Singapore Updates Foreign Workforce Policy to Support Industry Transformation

On March 6, the Ministry of Manpower (MOM) announced transformative changes to its foreign workforce policy, signaling a shift to enhance workforce flexibility and support long-term economic growth. Rolling out between May and September 2025, the reforms include an increase in S Pass qualifying salary and levy and changes to the work permit framework. While there will be no changes to the qualifying salary of employment pass (EP) holders, S Pass qualifying salary and levy have been raised progressively from 2022 to 2025, with the third step increase in 2025. Except in financial services sector, the effective minimum qualifying salary for EP will remain at S$5,600 and effective September 1, the new S Pass minimum qualifying salary will be S$3,300. In terms of changes to the work permit, the list of Non-Traditional Sources (NTS) for hiring will expand to include Bhutan, Cambodia, and Laos, while the NTS Occupation List will add roles such as cooks, heavy vehicle drivers, and manufacturing operators.
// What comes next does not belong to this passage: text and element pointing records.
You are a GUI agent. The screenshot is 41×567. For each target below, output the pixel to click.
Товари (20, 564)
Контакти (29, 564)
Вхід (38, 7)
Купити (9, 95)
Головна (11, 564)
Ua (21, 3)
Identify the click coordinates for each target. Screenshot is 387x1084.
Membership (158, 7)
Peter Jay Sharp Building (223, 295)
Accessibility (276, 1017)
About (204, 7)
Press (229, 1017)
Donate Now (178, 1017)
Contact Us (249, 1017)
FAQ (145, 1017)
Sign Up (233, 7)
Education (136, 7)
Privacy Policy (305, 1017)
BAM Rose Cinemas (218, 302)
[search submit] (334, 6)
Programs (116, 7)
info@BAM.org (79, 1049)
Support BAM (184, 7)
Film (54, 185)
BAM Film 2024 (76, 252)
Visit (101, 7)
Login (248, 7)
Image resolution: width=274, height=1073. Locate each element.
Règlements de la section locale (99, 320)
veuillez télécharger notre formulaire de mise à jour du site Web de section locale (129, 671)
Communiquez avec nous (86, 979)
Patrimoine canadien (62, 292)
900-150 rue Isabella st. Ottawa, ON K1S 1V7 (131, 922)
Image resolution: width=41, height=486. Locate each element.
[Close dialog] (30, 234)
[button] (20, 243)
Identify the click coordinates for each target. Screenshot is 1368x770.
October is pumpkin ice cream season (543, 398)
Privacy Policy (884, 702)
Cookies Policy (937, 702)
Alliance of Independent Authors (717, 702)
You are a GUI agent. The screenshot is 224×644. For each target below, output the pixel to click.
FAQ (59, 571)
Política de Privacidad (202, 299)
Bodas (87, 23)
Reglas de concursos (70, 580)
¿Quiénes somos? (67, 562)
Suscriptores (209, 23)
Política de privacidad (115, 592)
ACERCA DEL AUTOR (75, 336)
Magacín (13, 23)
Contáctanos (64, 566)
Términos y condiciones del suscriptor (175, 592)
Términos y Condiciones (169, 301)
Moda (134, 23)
Additionally, the maximum employment age for work permit holders will increase from 60 to 63, aligning with the national retirement age. Furthermore, employment periods will no longer be capped. To support firms in strategic economic sectors, the Manpower for Strategic Economic Priorities (M-SEP) scheme will be extended to three years, adding incentives for firms that invest in local workforce development.
For foreign companies operating in Singapore, this evolving landscape presents both opportunities and compliance challenges—demanding proactive workforce planning, competitive compensation strategies, and a closer alignment with Singapore’s economic and social objectives. Industry stakeholders generally welcomed the developments, citing that the new provisions enhance operational stability and workforce continuity. However, they also believe that businesses must balance these benefits with challenges such as higher healthcare costs, foreign worker quotas, and levy requirements. The policy changes aim to strike a balance between attracting skilled foreign talent and protecting local workforce interests by ensuring that foreign workers complement rather than replace local employees.
According to data released from MOM in September 2024, foreign-owned companies account for around 20% of firms in Singapore and employ 60% of Singapore residents in high earning jobs (monthly income of above S$12,500). Overall, these foreign-owned firms employ nearly a third of the total employed Singapore residents.